Setting Up a Neuroscience HTC Workload 2: setupJobs and stub.yaml
Overview
Teaching: 20 min
Exercises: 0 minQuestions
How does setupJobs turn a stub.yaml into a populated directory tree?
Objectives
Understand how to use
setupJobs
with a YAML file to setup HTC workloads.
Overview
Now that you have worked through one preset example, the goal of this section is to show how InputSetup and specifically setupJobs
can be used to facilitate any arbitrary HTC analysis.
The simplest example: No special fields
The stub.yaml we worked with previously contained many parameters that were specific to the analysis we wanted to run and the WISC MVPA workflow.
However, the YAML + setupJobs
workflow is not specific to WISC MVPA or those parameters.
Let’s boil this down and consider the simplest example.
# simple-stub.yaml
A: 1
B: 2
C: [1,2]
D: [3,4,5]
In this file, I define 4 parameters.
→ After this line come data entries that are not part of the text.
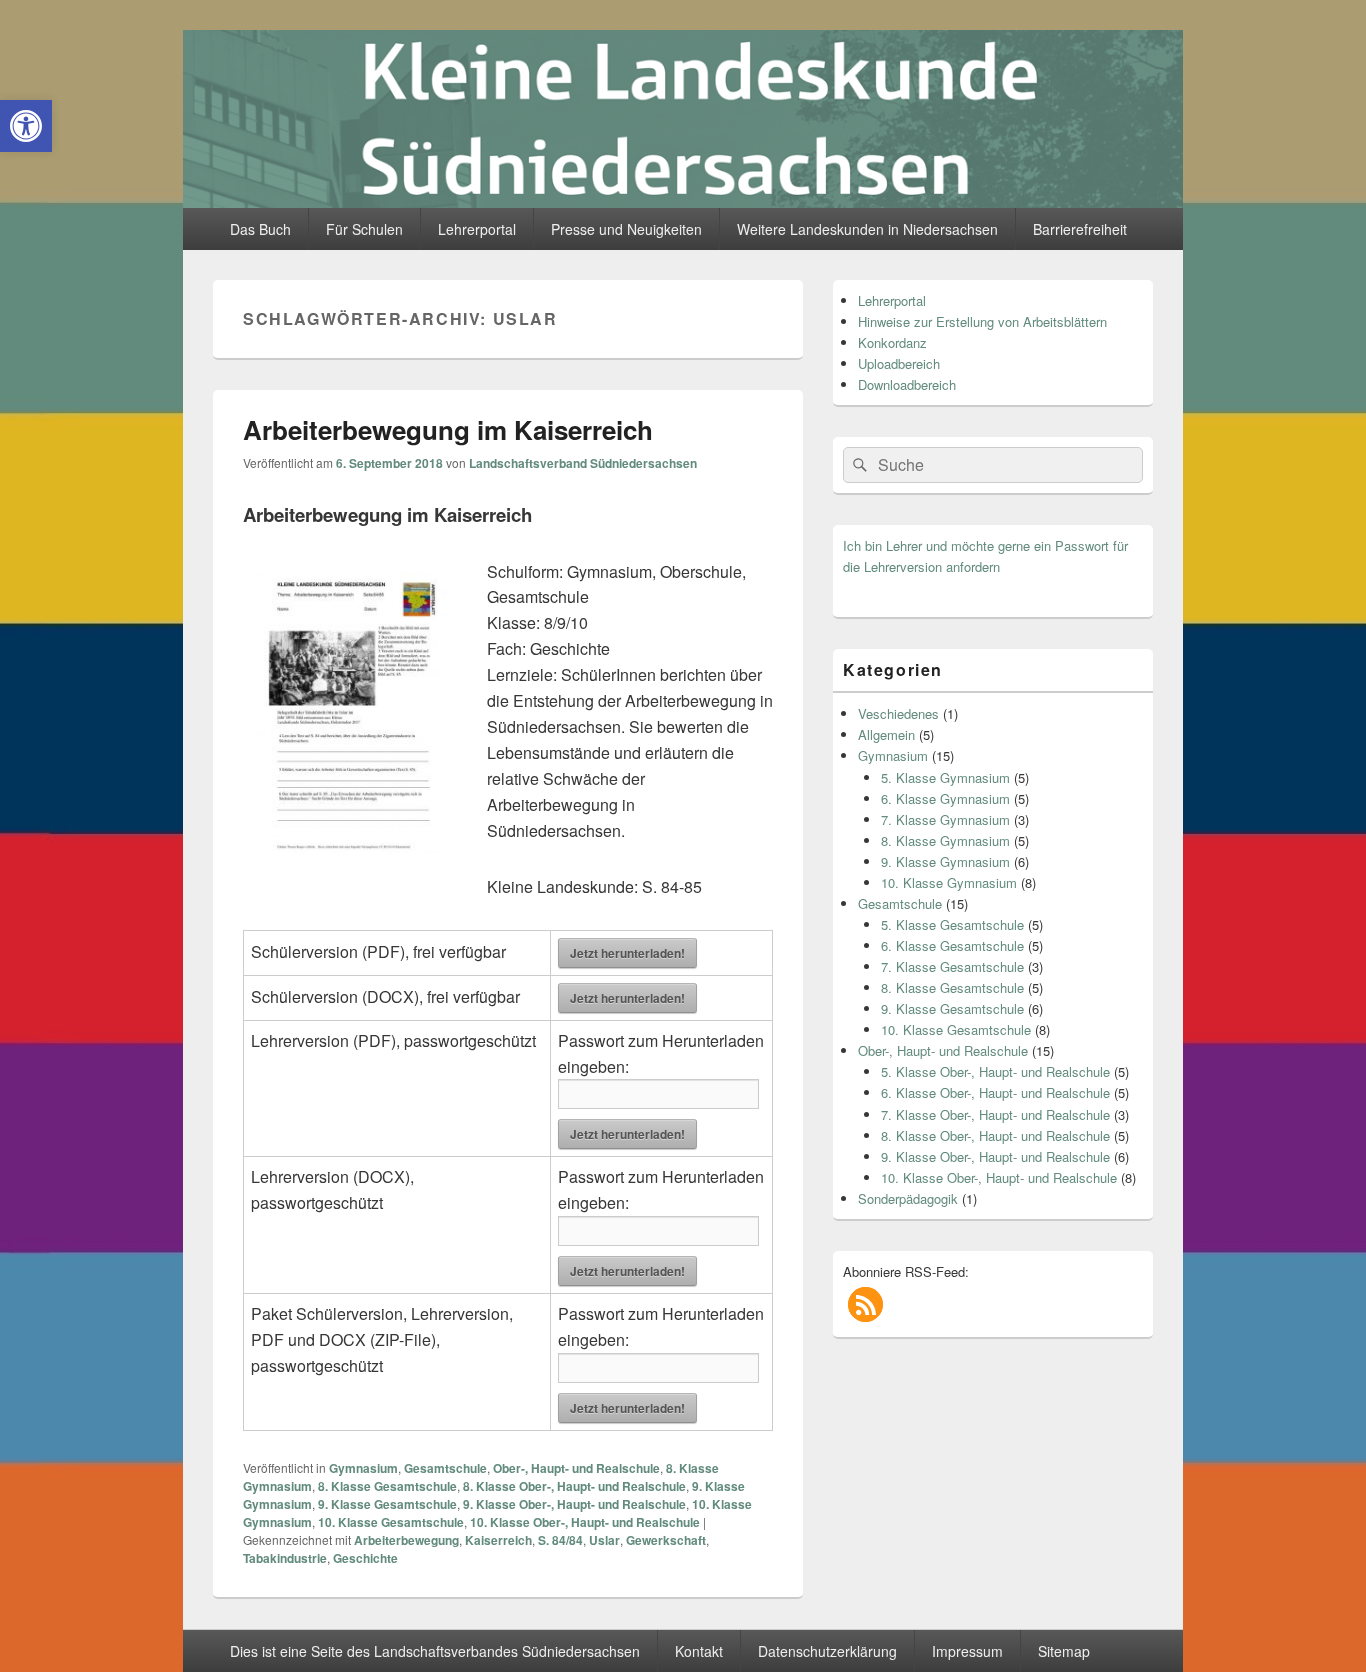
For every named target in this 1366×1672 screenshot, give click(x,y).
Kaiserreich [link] (498, 1540)
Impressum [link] (967, 1651)
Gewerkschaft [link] (666, 1540)
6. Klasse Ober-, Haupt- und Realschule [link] (995, 1092)
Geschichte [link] (365, 1558)
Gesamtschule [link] (445, 1468)
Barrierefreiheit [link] (1080, 229)
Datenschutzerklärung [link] (827, 1651)
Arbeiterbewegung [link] (406, 1540)
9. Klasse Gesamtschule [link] (387, 1504)
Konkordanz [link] (892, 342)
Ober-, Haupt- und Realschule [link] (576, 1468)
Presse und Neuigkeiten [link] (626, 229)
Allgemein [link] (886, 734)
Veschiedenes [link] (898, 713)
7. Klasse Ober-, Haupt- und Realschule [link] (995, 1114)
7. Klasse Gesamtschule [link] (952, 966)
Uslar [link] (604, 1540)
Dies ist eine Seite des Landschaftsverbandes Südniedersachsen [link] (435, 1651)
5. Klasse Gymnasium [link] (945, 777)
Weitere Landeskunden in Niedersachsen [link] (867, 229)
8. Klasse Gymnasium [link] (945, 840)
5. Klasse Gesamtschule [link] (952, 924)
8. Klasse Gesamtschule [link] (387, 1486)
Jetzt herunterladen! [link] (627, 953)
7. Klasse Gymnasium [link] (945, 819)
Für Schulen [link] (364, 229)
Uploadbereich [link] (899, 363)
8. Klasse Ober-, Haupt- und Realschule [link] (574, 1486)
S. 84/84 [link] (560, 1540)
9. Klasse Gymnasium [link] (945, 861)
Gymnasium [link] (363, 1468)
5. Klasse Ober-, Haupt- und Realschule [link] (995, 1071)
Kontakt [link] (699, 1651)
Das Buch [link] (260, 229)
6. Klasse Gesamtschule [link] (952, 945)
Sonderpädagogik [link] (908, 1198)
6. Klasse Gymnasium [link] (945, 798)
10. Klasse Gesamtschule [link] (391, 1522)
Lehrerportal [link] (477, 229)
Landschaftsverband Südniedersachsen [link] (583, 463)
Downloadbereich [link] (907, 384)
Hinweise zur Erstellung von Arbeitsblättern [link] (982, 321)
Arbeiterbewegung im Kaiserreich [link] (448, 429)
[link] (26, 126)
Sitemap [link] (1064, 1651)
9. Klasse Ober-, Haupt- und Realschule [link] (574, 1504)
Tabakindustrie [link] (285, 1558)
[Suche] (858, 465)
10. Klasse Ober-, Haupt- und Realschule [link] (585, 1522)
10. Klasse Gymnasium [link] (949, 882)
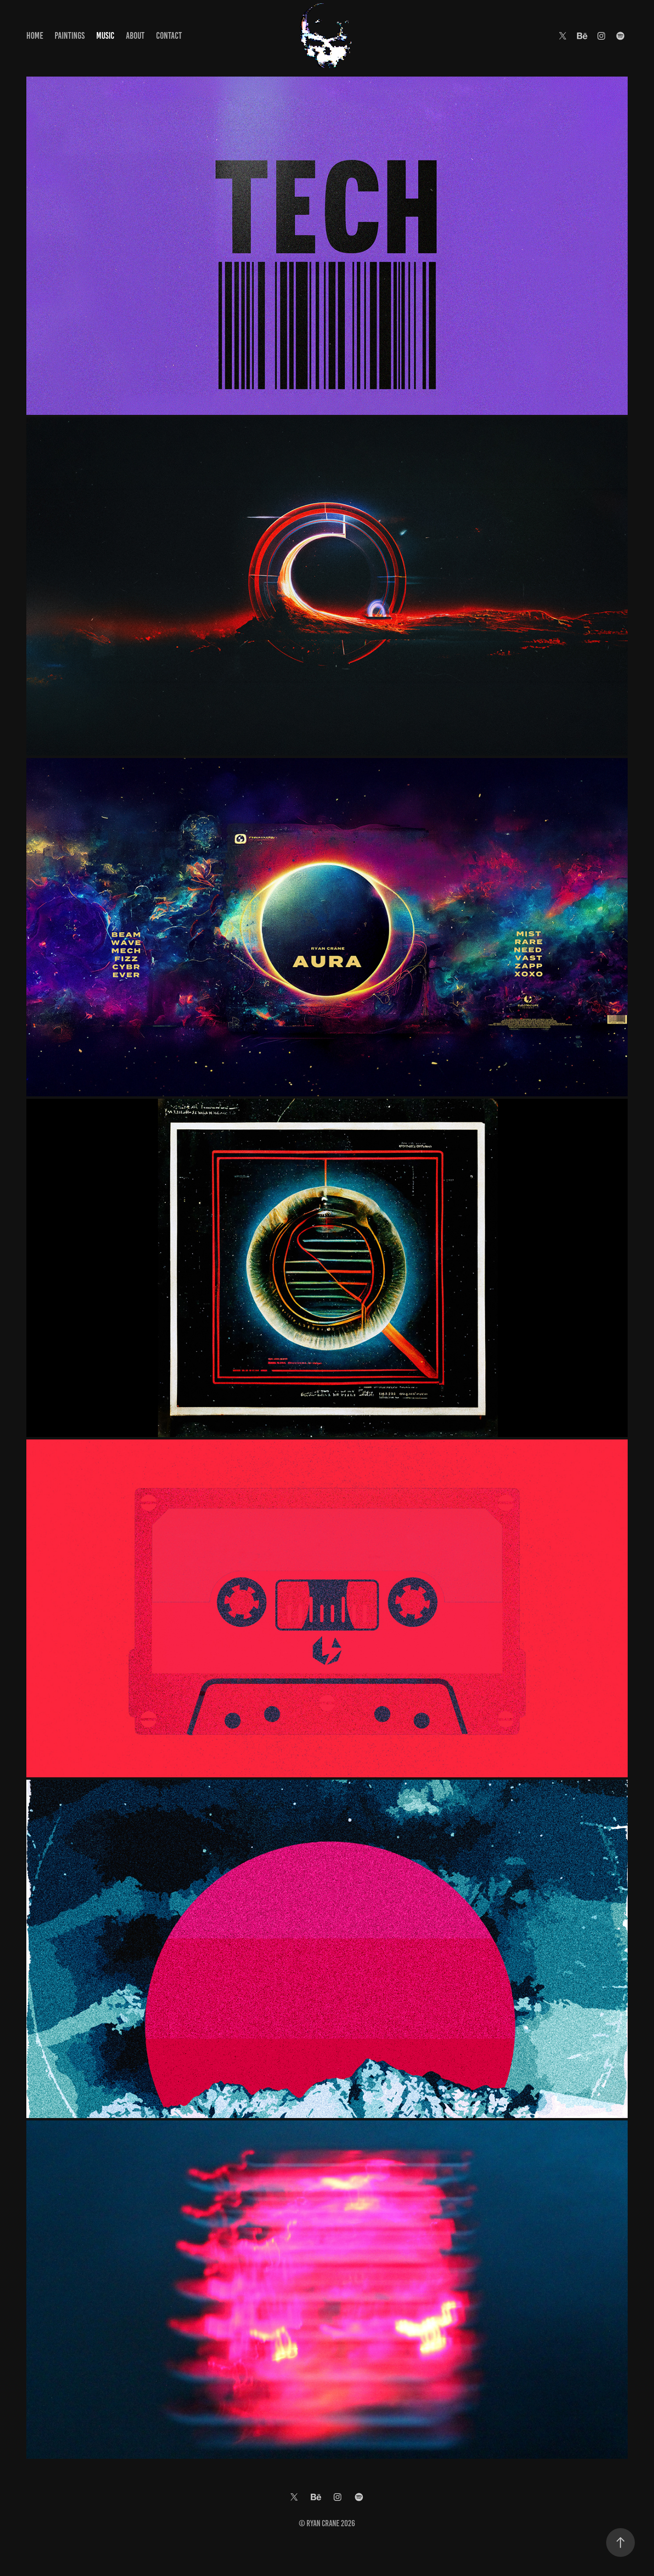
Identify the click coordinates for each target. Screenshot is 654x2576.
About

Two of them are scalar values, and 2 are lists.
Let’s run setupJobs
.
$ ~/InputSetup/setupJobs stub.yaml
$ find ./ -type f -name "params.json" -print
./0/params.json
{
"A": 1,
"B": 2,
"C": [ 1, 2 ],
"D": [ 3, 4, 5 ],
"SearchWithHyperband": false
}
Nothing interesting here: we basically translated YAML to JSON and added one field that we can ignore.
The EXPAND field
Now, let’s modify simple-stub.yaml
slightly:
# simple-stub.yaml
A: 1
B: 2
C: [1,2]
D: [3,4,5]
EXPAND:
- C
EXPAND is a special field. Rather than both elements in C going into a single job as before, two parameter files will be written. In the first, C will be set to 1, and in the second C will be set to 2.
$ ~/InputSetup/setupJobs stub.yaml
$ find ./ -type f -name "params.json" -print | xargs grep "C\|D"
./0/params.json: "C": 1,
./0/params.json: "D": [3,4,5],
./1/params.json: "C": 2,
./1/params.json: "D": [3,4,5],
Now, what would happen if we listed both C and D under expand?
Let’s run setupJobs
again and just see how it goes:
# simple-stub.yaml
A: 1
B: 2
C: [1,2]
D: [3,4,5]
EXPAND:
- C
- D
$ ~/InputSetup/setupJobs stub.yaml
$ find ./ -type f -name "params.json" -print | xargs grep "C\|D"
./0/params.json: "C": 1,
./0/params.json: "D": 3,
./1/params.json: "C": 2,
./1/params.json: "D": 3,
./2/params.json: "C": 1,
./2/params.json: "D": 4,
./3/params.json: "C": 2,
./3/params.json: "D": 4,
./4/params.json: "C": 1,
./4/params.json: "D": 5,
./5/params.json: "C": 2,
./5/params.json: "D": 5,
It “crossed” the lists in C and D, creating one parameter file where C:1 and D:3, another where C:1 and D:4, and so on. EXPAND can cross as many fields as you like. In this way, a single stub file can contain the instructions for building many parameter files.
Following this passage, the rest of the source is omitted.